Raw entries:
—————

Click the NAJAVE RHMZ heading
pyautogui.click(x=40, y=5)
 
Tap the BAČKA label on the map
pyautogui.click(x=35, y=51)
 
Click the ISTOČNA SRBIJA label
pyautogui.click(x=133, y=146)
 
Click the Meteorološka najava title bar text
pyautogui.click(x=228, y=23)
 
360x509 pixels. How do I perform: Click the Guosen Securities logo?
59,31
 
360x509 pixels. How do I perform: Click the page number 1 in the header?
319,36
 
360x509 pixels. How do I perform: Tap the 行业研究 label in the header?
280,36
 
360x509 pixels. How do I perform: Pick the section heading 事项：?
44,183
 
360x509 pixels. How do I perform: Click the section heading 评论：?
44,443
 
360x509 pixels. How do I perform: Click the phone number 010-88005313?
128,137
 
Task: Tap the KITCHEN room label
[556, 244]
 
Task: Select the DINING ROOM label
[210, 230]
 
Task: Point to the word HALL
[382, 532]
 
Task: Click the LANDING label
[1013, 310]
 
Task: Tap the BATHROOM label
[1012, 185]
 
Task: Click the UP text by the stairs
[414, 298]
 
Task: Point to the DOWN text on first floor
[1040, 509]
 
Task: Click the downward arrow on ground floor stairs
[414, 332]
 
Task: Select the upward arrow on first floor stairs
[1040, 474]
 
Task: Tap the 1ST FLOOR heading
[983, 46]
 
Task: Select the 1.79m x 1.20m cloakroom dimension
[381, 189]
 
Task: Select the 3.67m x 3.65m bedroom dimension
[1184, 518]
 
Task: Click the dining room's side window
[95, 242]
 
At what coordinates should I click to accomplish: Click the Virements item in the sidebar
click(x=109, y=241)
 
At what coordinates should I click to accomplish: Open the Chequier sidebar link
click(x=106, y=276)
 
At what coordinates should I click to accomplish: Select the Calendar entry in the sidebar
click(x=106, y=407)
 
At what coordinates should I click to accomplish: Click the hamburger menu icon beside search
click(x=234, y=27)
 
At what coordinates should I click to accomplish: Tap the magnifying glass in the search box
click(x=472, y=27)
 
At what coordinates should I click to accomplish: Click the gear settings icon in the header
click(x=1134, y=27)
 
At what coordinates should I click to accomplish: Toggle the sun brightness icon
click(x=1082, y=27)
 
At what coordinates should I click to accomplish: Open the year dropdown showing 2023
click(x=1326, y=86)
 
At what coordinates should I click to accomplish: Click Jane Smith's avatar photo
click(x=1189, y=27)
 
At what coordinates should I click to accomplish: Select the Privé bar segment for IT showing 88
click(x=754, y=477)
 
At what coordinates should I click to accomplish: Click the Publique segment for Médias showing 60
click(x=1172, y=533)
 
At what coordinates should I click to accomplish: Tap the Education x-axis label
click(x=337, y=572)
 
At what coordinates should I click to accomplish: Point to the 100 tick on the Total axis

—————

_The problem_. Reproduce all of the entries above word for word, line by line, with nothing changed.

_Worked solution_.
Click the NAJAVE RHMZ heading
pyautogui.click(x=40, y=5)
 
Tap the BAČKA label on the map
pyautogui.click(x=35, y=51)
 
Click the ISTOČNA SRBIJA label
pyautogui.click(x=133, y=146)
 
Click the Meteorološka najava title bar text
pyautogui.click(x=228, y=23)
 
360x509 pixels. How do I perform: Click the Guosen Securities logo?
59,31
 
360x509 pixels. How do I perform: Click the page number 1 in the header?
319,36
 
360x509 pixels. How do I perform: Tap the 行业研究 label in the header?
280,36
 
360x509 pixels. How do I perform: Pick the section heading 事项：?
44,183
 
360x509 pixels. How do I perform: Click the section heading 评论：?
44,443
 
360x509 pixels. How do I perform: Click the phone number 010-88005313?
128,137
 
Task: Tap the KITCHEN room label
[556, 244]
 
Task: Select the DINING ROOM label
[210, 230]
 
Task: Point to the word HALL
[382, 532]
 
Task: Click the LANDING label
[1013, 310]
 
Task: Tap the BATHROOM label
[1012, 185]
 
Task: Click the UP text by the stairs
[414, 298]
 
Task: Point to the DOWN text on first floor
[1040, 509]
 
Task: Click the downward arrow on ground floor stairs
[414, 332]
 
Task: Select the upward arrow on first floor stairs
[1040, 474]
 
Task: Tap the 1ST FLOOR heading
[983, 46]
 
Task: Select the 1.79m x 1.20m cloakroom dimension
[381, 189]
 
Task: Select the 3.67m x 3.65m bedroom dimension
[1184, 518]
 
Task: Click the dining room's side window
[95, 242]
 
At what coordinates should I click to accomplish: Click the Virements item in the sidebar
click(x=109, y=241)
 
At what coordinates should I click to accomplish: Open the Chequier sidebar link
click(x=106, y=276)
 
At what coordinates should I click to accomplish: Select the Calendar entry in the sidebar
click(x=106, y=407)
 
At what coordinates should I click to accomplish: Click the hamburger menu icon beside search
click(x=234, y=27)
 
At what coordinates should I click to accomplish: Tap the magnifying glass in the search box
click(x=472, y=27)
 
At what coordinates should I click to accomplish: Click the gear settings icon in the header
click(x=1134, y=27)
 
At what coordinates should I click to accomplish: Toggle the sun brightness icon
click(x=1082, y=27)
 
At what coordinates should I click to accomplish: Open the year dropdown showing 2023
click(x=1326, y=86)
 
At what coordinates should I click to accomplish: Click Jane Smith's avatar photo
click(x=1189, y=27)
 
At what coordinates should I click to accomplish: Select the Privé bar segment for IT showing 88
click(x=754, y=477)
 
At what coordinates should I click to accomplish: Click the Publique segment for Médias showing 60
click(x=1172, y=533)
 
At what coordinates should I click to accomplish: Tap the Education x-axis label
click(x=337, y=572)
 
At what coordinates should I click to accomplish: Point to the 100 tick on the Total axis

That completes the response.